-- Begin --
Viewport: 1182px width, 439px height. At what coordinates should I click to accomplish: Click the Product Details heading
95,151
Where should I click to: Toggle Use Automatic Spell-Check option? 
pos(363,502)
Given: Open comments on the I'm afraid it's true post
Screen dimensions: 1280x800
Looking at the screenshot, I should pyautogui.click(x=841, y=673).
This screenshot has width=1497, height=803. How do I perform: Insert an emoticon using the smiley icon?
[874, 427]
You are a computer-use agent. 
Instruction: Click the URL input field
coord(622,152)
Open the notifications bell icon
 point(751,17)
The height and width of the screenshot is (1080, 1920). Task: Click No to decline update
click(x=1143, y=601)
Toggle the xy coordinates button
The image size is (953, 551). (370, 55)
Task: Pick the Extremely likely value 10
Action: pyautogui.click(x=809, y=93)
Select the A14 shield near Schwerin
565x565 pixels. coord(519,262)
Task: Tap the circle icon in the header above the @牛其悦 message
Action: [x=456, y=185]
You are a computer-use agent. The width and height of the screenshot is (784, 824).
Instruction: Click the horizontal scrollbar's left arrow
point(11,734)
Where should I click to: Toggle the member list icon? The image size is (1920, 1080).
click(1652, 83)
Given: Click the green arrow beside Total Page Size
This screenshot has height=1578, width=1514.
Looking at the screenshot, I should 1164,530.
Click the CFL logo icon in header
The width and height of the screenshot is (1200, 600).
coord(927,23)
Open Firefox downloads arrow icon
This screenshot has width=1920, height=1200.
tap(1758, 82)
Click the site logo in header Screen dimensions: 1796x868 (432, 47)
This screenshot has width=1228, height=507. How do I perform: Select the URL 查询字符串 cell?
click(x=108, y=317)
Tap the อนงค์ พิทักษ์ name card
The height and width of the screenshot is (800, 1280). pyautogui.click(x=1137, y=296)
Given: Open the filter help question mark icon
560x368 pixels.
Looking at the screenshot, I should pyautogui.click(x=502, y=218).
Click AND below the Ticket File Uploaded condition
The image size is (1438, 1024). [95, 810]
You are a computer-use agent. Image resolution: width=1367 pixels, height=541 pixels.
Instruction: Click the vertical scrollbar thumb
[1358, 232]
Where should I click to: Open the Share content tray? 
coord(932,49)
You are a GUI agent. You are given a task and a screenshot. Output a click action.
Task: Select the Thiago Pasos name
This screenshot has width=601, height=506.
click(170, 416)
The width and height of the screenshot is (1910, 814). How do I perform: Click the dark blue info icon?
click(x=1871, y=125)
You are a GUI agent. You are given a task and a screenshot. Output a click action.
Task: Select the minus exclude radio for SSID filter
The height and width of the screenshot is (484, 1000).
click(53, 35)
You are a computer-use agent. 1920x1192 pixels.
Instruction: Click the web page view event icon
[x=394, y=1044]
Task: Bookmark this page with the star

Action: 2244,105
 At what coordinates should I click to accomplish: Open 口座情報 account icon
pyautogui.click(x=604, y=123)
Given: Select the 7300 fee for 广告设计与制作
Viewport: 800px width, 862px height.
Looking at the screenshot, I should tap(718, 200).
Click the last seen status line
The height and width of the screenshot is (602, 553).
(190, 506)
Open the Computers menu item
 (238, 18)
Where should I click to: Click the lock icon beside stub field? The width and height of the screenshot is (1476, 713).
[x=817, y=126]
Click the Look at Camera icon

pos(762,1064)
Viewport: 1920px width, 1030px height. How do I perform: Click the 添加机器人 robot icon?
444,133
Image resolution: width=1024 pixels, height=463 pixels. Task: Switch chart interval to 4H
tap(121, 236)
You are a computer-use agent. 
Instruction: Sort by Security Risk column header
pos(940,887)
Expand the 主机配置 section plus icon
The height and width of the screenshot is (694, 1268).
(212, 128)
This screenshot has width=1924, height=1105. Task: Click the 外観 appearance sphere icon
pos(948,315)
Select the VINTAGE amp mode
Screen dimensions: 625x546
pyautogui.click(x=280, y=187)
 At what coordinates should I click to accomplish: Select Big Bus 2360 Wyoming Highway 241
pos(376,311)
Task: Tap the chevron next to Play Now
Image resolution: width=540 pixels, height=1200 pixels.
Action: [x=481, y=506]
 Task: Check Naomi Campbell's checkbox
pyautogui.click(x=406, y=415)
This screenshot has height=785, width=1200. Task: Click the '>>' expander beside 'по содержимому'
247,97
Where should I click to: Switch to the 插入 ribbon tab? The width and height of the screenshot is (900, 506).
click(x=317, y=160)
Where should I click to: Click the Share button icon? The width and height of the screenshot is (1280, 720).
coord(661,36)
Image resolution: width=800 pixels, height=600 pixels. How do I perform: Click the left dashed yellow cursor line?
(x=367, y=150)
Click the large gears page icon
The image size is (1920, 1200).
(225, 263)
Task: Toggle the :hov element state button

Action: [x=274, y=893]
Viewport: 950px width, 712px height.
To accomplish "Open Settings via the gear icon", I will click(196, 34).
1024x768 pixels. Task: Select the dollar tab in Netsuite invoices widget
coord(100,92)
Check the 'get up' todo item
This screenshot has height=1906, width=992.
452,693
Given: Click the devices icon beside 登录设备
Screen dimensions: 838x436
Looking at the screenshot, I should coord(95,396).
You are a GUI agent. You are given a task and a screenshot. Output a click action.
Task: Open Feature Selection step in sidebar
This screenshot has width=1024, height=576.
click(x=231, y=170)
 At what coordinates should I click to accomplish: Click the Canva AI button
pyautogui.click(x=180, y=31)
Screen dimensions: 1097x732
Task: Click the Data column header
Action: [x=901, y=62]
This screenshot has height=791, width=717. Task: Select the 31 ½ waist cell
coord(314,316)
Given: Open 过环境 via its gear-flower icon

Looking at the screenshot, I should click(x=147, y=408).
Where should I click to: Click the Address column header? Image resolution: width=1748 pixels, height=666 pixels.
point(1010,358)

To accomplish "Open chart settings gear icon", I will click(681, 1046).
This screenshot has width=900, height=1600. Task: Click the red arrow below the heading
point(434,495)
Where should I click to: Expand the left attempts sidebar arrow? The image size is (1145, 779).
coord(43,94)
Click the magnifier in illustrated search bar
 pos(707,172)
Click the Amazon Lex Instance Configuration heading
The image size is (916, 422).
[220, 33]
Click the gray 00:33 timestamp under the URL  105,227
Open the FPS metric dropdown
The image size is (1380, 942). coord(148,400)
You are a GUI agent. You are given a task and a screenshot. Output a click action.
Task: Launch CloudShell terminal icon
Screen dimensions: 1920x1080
-- End --
* [Given problem]
Starting with the line containing "Image resolution: width=800" and going on through the line containing "click(x=231, y=170)", format those lines as a Markdown table with the columns No. and Line. Number each line in No. and leave out blank lines.

* [Exercise answer]
| No. | Line |
|---|---|
| 1 | Image resolution: width=800 pixels, height=600 pixels. How do I perform: Click the left dashed yellow cursor line? |
| 2 | (x=367, y=150) |
| 3 | Click the large gears page icon |
| 4 | The image size is (1920, 1200). |
| 5 | (225, 263) |
| 6 | Task: Toggle the :hov element state button |
| 7 | Action: [x=274, y=893] |
| 8 | Viewport: 950px width, 712px height. |
| 9 | To accomplish "Open Settings via the gear icon", I will click(196, 34). |
| 10 | 1024x768 pixels. Task: Select the dollar tab in Netsuite invoices widget |
| 11 | coord(100,92) |
| 12 | Check the 'get up' todo item |
| 13 | This screenshot has height=1906, width=992. |
| 14 | 452,693 |
| 15 | Given: Click the devices icon beside 登录设备 |
| 16 | Screen dimensions: 838x436 |
| 17 | Looking at the screenshot, I should coord(95,396). |
| 18 | You are a GUI agent. You are given a task and a screenshot. Output a click action. |
| 19 | Task: Open Feature Selection step in sidebar |
| 20 | This screenshot has width=1024, height=576. |
| 21 | click(x=231, y=170) |